AMA Summary of the 2014 Medicare Physician Fee Schedule Rule

December 13, 2013

From the AMA:
On November 27, the Centers for Medicare & Medicaid Services (CMS) released the 1,369-page 2014 Medicare Physician Fee Schedule final rule, which was published in the December 10 Federal Register.  Most provisions take effect January 1, 2014, although a few issues are open for public comment by January 27, 2014.  Below are some of the key highlights of the rule.

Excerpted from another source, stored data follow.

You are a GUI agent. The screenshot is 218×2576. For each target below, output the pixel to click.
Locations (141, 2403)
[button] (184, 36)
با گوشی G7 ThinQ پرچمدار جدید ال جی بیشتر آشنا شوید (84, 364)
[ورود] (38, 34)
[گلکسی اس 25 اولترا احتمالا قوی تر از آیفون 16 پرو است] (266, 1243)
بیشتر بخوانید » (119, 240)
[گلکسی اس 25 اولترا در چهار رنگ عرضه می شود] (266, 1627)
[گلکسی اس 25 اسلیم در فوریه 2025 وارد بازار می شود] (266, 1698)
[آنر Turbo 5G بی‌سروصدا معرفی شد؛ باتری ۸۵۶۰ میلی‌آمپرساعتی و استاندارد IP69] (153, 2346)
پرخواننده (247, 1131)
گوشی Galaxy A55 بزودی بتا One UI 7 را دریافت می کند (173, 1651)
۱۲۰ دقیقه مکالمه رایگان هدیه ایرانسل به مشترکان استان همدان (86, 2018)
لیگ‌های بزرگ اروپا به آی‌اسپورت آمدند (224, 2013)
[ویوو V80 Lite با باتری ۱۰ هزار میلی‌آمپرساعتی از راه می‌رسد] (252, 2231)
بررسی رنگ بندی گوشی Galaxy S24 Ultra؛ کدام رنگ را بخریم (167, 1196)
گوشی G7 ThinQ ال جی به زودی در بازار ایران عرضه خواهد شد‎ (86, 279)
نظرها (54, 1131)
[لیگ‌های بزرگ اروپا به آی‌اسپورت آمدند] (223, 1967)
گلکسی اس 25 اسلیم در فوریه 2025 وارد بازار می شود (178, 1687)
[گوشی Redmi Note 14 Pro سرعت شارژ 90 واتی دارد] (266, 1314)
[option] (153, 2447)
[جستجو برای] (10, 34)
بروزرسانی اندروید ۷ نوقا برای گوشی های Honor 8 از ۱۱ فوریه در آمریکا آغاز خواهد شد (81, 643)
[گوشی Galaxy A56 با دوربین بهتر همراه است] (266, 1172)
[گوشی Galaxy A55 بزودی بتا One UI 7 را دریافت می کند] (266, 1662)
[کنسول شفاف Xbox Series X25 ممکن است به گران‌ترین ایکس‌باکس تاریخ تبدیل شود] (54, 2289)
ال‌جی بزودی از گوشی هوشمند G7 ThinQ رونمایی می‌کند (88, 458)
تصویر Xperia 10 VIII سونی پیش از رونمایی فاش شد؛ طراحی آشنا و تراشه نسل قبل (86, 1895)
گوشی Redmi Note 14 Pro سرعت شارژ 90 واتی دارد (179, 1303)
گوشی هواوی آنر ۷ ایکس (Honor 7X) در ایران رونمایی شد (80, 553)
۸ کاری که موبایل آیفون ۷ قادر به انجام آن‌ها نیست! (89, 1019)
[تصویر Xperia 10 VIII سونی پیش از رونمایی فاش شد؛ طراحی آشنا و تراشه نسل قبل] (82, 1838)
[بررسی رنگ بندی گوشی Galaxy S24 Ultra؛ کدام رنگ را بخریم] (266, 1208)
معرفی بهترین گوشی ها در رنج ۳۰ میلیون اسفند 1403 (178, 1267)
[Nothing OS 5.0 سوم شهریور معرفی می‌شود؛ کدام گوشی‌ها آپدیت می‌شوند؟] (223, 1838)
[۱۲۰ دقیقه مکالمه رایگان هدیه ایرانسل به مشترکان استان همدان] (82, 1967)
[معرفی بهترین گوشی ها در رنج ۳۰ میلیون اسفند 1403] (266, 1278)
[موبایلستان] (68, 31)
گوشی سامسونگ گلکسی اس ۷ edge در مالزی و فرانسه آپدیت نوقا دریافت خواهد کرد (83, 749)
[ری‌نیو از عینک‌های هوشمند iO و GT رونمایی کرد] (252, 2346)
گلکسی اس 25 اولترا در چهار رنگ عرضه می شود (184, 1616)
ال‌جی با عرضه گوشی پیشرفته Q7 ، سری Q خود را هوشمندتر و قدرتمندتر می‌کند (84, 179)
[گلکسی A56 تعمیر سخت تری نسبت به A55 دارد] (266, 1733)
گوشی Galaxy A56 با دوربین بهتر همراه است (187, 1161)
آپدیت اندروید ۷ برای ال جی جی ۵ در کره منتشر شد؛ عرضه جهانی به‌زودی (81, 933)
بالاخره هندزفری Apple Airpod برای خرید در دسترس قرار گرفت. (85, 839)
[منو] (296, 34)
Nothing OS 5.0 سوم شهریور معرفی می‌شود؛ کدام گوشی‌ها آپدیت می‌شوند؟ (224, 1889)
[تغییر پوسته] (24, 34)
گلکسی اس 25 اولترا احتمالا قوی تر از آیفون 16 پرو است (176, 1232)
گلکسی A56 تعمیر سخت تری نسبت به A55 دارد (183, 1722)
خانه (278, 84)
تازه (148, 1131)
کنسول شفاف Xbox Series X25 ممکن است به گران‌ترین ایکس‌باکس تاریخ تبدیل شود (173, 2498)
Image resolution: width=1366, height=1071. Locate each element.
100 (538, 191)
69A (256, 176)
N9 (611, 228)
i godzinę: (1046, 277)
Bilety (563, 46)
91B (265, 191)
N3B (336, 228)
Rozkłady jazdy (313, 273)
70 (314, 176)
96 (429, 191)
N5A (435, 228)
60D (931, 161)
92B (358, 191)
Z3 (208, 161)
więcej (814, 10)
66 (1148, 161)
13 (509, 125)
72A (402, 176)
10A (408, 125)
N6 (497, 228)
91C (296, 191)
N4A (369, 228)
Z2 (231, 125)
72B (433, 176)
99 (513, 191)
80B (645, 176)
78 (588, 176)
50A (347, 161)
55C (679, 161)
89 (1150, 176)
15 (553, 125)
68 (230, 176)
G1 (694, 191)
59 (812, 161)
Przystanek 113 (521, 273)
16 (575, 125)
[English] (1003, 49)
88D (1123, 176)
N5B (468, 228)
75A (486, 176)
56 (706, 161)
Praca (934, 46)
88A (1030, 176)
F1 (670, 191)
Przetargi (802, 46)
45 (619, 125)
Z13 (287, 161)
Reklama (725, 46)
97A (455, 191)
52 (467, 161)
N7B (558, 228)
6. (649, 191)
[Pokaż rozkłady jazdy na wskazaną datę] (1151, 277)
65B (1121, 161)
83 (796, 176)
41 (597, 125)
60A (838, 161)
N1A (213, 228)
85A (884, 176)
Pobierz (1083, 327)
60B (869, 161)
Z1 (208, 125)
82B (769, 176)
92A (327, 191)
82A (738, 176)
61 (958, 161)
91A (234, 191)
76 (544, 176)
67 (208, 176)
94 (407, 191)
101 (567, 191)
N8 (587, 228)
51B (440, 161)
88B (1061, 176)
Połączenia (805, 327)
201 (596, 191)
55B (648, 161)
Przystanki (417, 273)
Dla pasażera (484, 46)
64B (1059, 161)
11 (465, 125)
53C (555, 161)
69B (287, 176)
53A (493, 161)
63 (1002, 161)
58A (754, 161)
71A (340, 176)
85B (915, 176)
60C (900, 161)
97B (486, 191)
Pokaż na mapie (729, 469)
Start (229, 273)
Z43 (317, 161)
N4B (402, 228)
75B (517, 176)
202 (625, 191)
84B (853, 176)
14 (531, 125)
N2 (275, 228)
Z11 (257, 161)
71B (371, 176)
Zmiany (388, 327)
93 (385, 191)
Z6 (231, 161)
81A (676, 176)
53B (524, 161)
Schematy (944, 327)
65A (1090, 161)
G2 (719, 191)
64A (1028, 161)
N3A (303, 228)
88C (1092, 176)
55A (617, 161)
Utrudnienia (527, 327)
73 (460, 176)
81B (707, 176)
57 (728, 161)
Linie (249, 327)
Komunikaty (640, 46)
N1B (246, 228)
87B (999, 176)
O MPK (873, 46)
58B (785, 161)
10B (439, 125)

  • Absent Congressional action, the sustainable growth rate (SGR) payment adjustment for 2014 is 23.7 percent.  When combined with two budget neutrality adjustments (unrelated to SGR), the net decrease to the conversion factor for 2014 payments under the MPFS will be 20.1 percent.
  • After strong opposition from the AMA and many specialty societies, CMS is not finalizing its plan to cap non-facility practice expenses for over 200 physician services at the lower rates for ambulatory surgical centers or hospital outpatient departments.  The caps were below crucial supply costs for some procedures.
  • The rate of CMS acceptance of RUC recommendations for 2014 is 76 percent.  RUC recommendations adopted by CMS for psychotherapy services will improve Medicare payment for mental health services by psychiatrists and non-physician practitioners.  CMS did not accept many of the RUC recommendations for upper gastrointestinal (GI) endoscopy procedures and immunohistochemistry.  $435 million will be redistributed within the MPFS for 2014.
  • CMS plans to pay for monthly chronic care management services beginning in 2015, at about $82 per month per beneficiary (using the 2013 conversion factor).  The CPT Editorial Panel has received a coding proposal consistent with CMS’ proposal, and the RUC plans to review the resource costs involved if a new CPT code is adopted.
  • For Physician Compare, CMS will begin reporting in 2015 measures collected for groups that participate in the 2014 Group Practice Reporting Option (GPRO) of the Physician Quality Reporting System (PQRS).  CMS plans to correct errors identified during the preview period, prior to publication.
  • 2014 is the last year physicians can qualify for an incentive payment of 0.5 percent under PQRS; starting in 2015, there will only be penalties for failure to achieve satisfactory reporting.  Physicians will only have to report on 50 (versus 80) percent of applicable patients.  Individual reporters must report on at least nine measures to receive incentives, and must report on more than one measure or measures group—and cannot use the administrative claims option—to avoid the PQRS penalty.  Measures groups will only be reportable via registry.  The GPRO will still be available to practices of 25-99 eligible professionals (EPs).  CG-CAHPS surveys will count toward satisfactory reporting for groups of 25 or more EPs.  And EPs can report quality measures within a qualified clinical data registry, instead of those on the PQRS measures list, and in order to meet Meaningful Use under the EHR Incentive Program.
  • Over strenuous objections by the AMA and others, CMS will expand the Value-Based Payment Modifier, to groups of 10 or more physicians and other health professionals in 2016.  Based on how their 2014 costs and quality compared to national averages, physicians in these groups could see a yet-to-be-determined increase or cuts of up to 2% in their 2016 payments.  CMS is required by law to apply the VBM to all physicians by 2017.  
  • In other decisions, CMS is expanding telehealth services and locations covered by Medicare; creating a new process for payment adjustments to the Clinical Laboratory Fee Schedule due to changes in technology; lowering the look-back period for re-opening claims to four years; clarifying that “incident to” services must be consistent with State scope of practice and other State laws and regulations; applying outpatient therapy caps to critical access hospitals; expanding coverage of abdominal aortic aneurysms; allowing certain non-physician practitioners to order screening fecal occult blood tests; and not allowing chiropractors to bill for evaluation and management services.